The {flag_types} table stores applicability of each flag to bundle types: eg, if flag foo applies to page and article nodes, {flag_types} represents this with two rows.

I'm not sure what having this as a table actually gives us:

1. extra database operations for creating an updating flags

2. causes multiple rows when loading flags that have to be dealt with:

    $query = db_select('flags', 'f');
    $query->leftJoin('flag_types', 'fn', 'fn.fid = f.fid');
    $result = $query
      ->fields('f', array('fid', 'content_type', 'name', 'title', 'global', 'options'))
      ->fields('fn', array('type'))
      ->execute();
    foreach ($result as $row) {
      if (!isset($flags[$row->name])) {
        $flags[$row->name] = flag_flag::factory_by_row($row);
      }
      else {
        $flags[$row->name]->types[] = $row->type;
      }
    }

The alternative would be to store the list of bundles in the $flag->options serialized array.

The only downside to this that I can see is that when a bundle is deleted, we either have to:

A. load all flags for the entity type in question and re-save them in order to take out the deleted bundle name. Downside is this makes the operation take longer, but I don't think (famous last words) that users will have so many flags on their system to make this unworkable.

B. Just ignore it and leave the obsolete bundle name in flags. It will be deleted anyway when the flag is next edited and saved in the UI. This is crufty, but not horrendously so. The only downside is that if the bundle is subsequently re-created, the flag will then once more apply to it. But maybe that's expected behaviour?

Any thoughts on this?

Comments

socketwench’s picture

Write a patch that removes flag_types and then put both the patched an unpatched versions through performance testing?

joachim’s picture

I doubt it'll affect performance much, but I would expect one less join on flag load to speed things up very very slightly.

This is more about DX -- where data is stored, how it's loaded, how it's exported. If we eventually use CTools exportables for flags it will make it much easier to have all of a flag's definition in one table.

ezra-g’s picture

This decision should be made based on the measured performance implications of the current architecture and the proposed changes.

greggles’s picture

The alternative would be to store the list of bundles in the $flag->options serialized array.

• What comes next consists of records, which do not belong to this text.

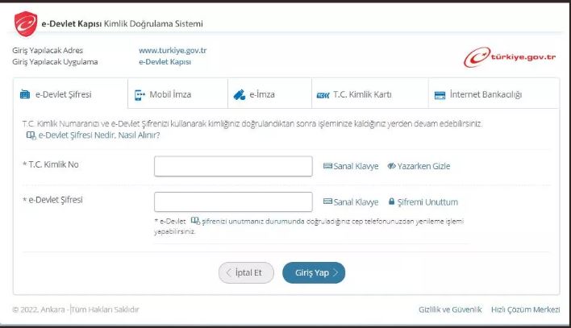The image size is (571, 328).
Task: Click the Mobil İmza phone icon
Action: coord(140,94)
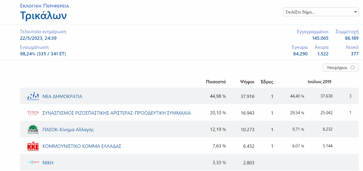The height and width of the screenshot is (171, 363).
Task: Click the Nea Dimokratia party logo
Action: 33,96
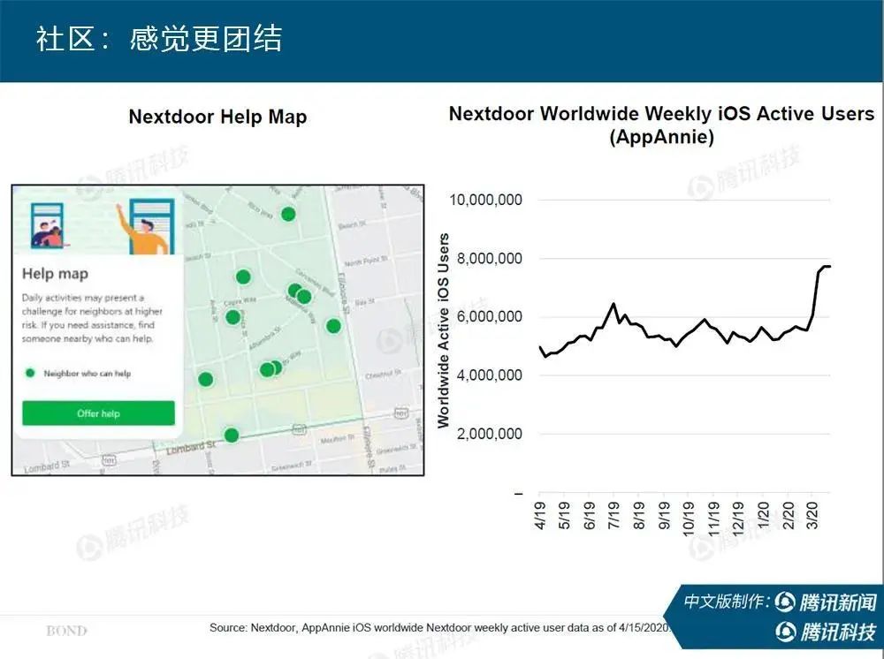Select the Worldwide Weekly iOS Active Users chart title
Image resolution: width=884 pixels, height=659 pixels.
(660, 125)
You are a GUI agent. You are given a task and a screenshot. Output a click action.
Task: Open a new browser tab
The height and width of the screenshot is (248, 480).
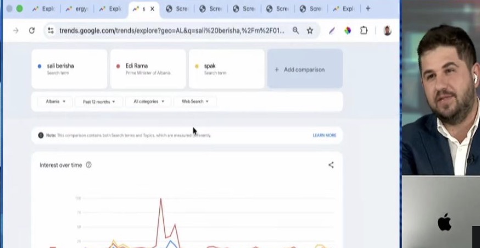368,9
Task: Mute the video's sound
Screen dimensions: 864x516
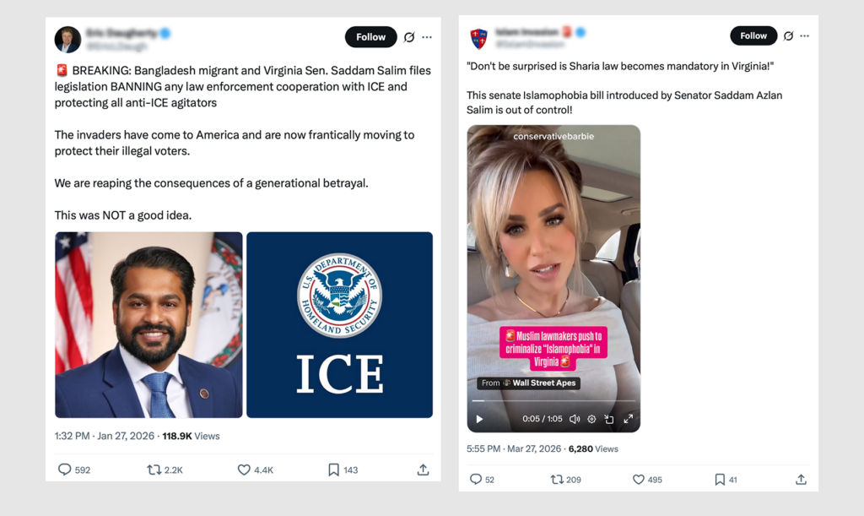Action: point(574,419)
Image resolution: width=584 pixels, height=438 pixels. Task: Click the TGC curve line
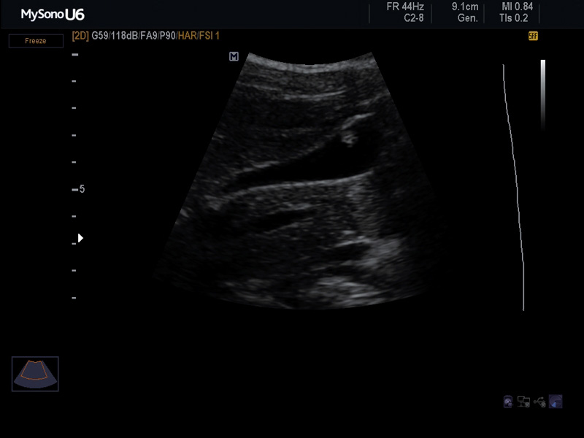515,188
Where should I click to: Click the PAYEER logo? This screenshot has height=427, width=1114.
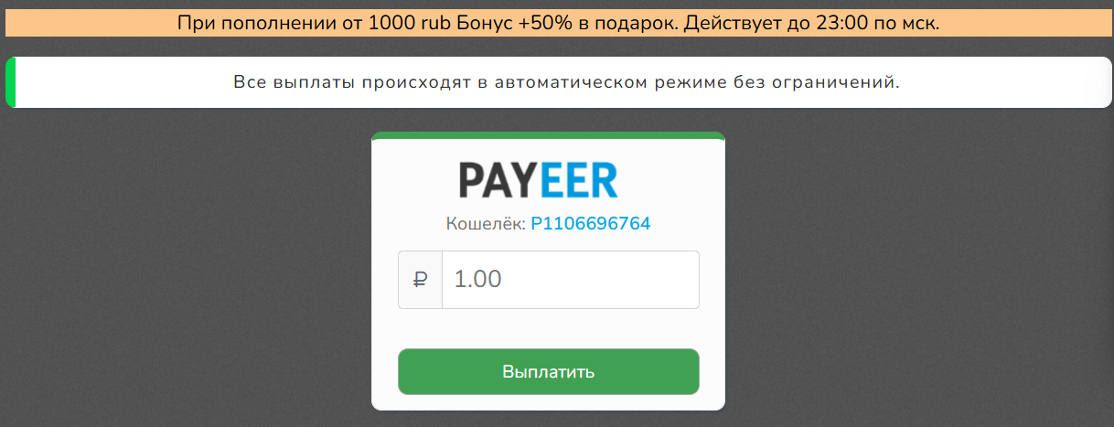(x=539, y=180)
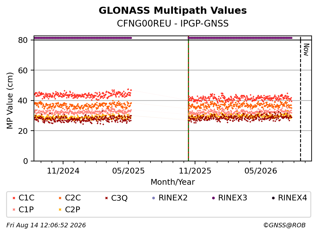Click the C1C red legend marker
This screenshot has width=318, height=235.
[14, 198]
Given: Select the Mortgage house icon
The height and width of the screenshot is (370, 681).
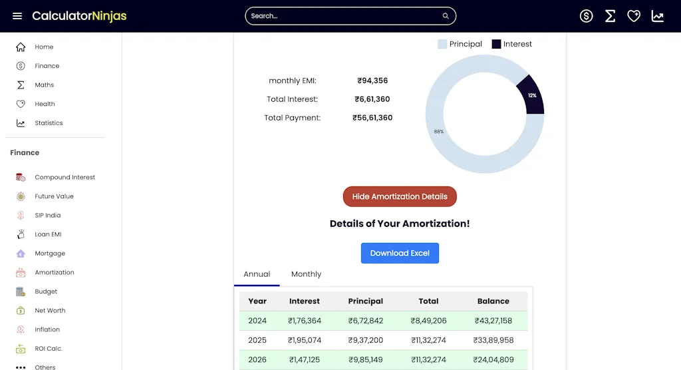Looking at the screenshot, I should [21, 254].
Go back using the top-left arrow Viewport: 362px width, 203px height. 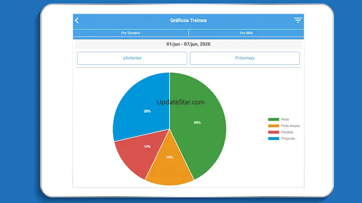click(x=77, y=20)
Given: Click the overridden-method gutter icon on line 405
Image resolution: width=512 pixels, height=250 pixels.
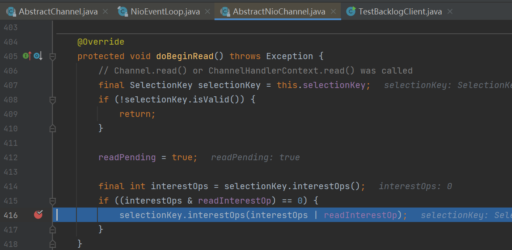Looking at the screenshot, I should (x=38, y=56).
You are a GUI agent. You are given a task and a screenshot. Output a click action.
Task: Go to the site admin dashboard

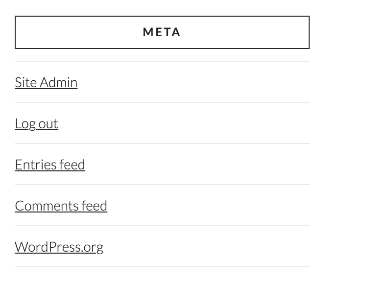click(46, 82)
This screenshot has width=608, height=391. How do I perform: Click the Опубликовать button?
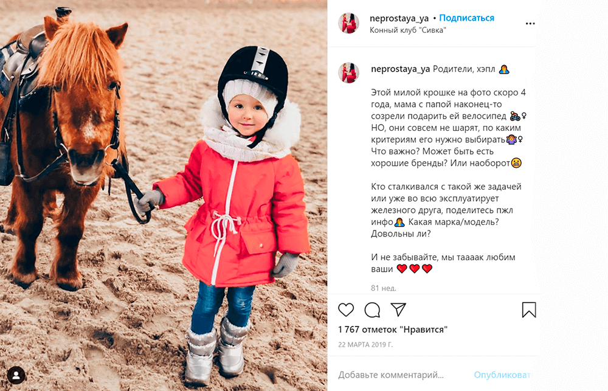click(x=502, y=375)
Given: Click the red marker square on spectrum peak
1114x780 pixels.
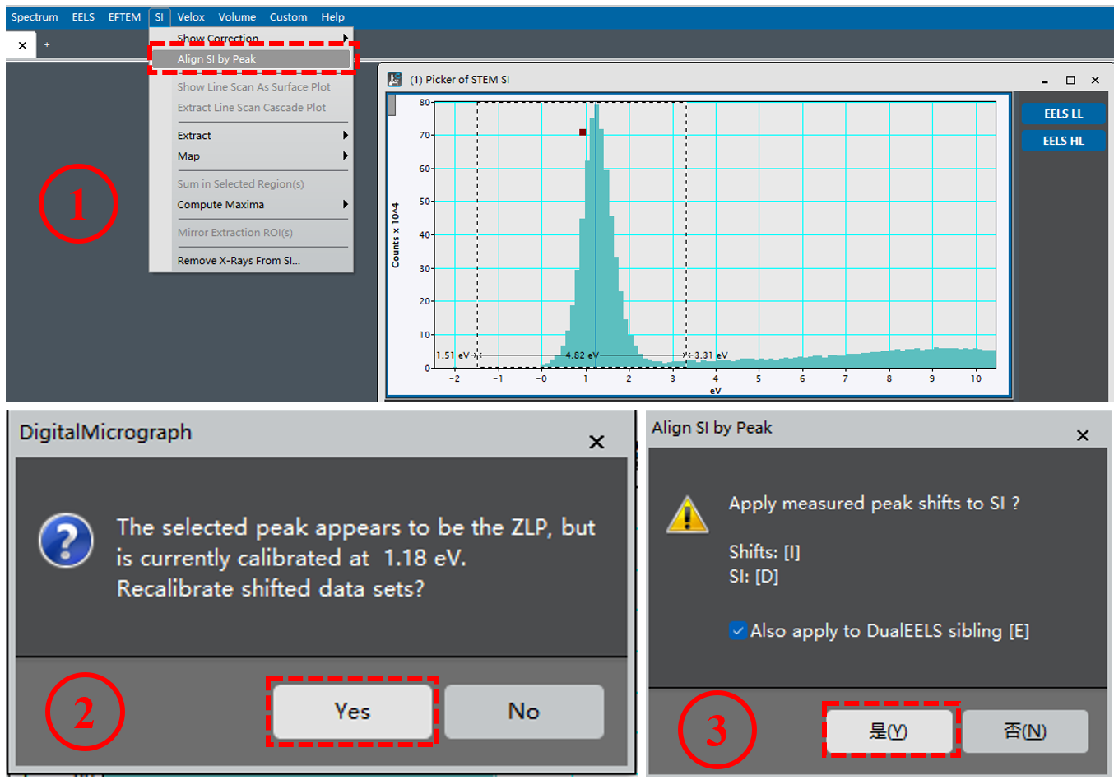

I can think of situations where this data storage technique has been a problem that got removed (e.g. #721436: Remove magical fairy saving of cruft from user_save()) but I don't know of any where we've moved *to* that technique. My biggest complaint: It makes it harder to write queries that look for data in the flag_types table in addition to joining something else. That may be an unlikely scenario, but I'd want to see some evidence of code complexity or performance benefit before losing a known benefit in terms of querying.

joachim’s picture

> My biggest complaint: It makes it harder to write queries that look for data in the flag_types table in addition to joining something else.

Perhaps I should have clarified before calling for comments: {flag_types} stores applicability of each flag to entity bundles, not entity types.

There's only one access of the {flag_types} table: when loading a flag object.

flag_link() only acts at the entity type level and leaves bundle applicability to the internals of the flag object -- the only check you need is $flag->access($entity_id).

Does d.org require the ability to bypass the flag API to discover which flags apply to which entity bundles?

joachim’s picture

Issue summary: View changes

added more explanation

joachim’s picture

Status: Active » Closed (won't fix)

I don't think this is going to happen -- and it's not relevant for D8.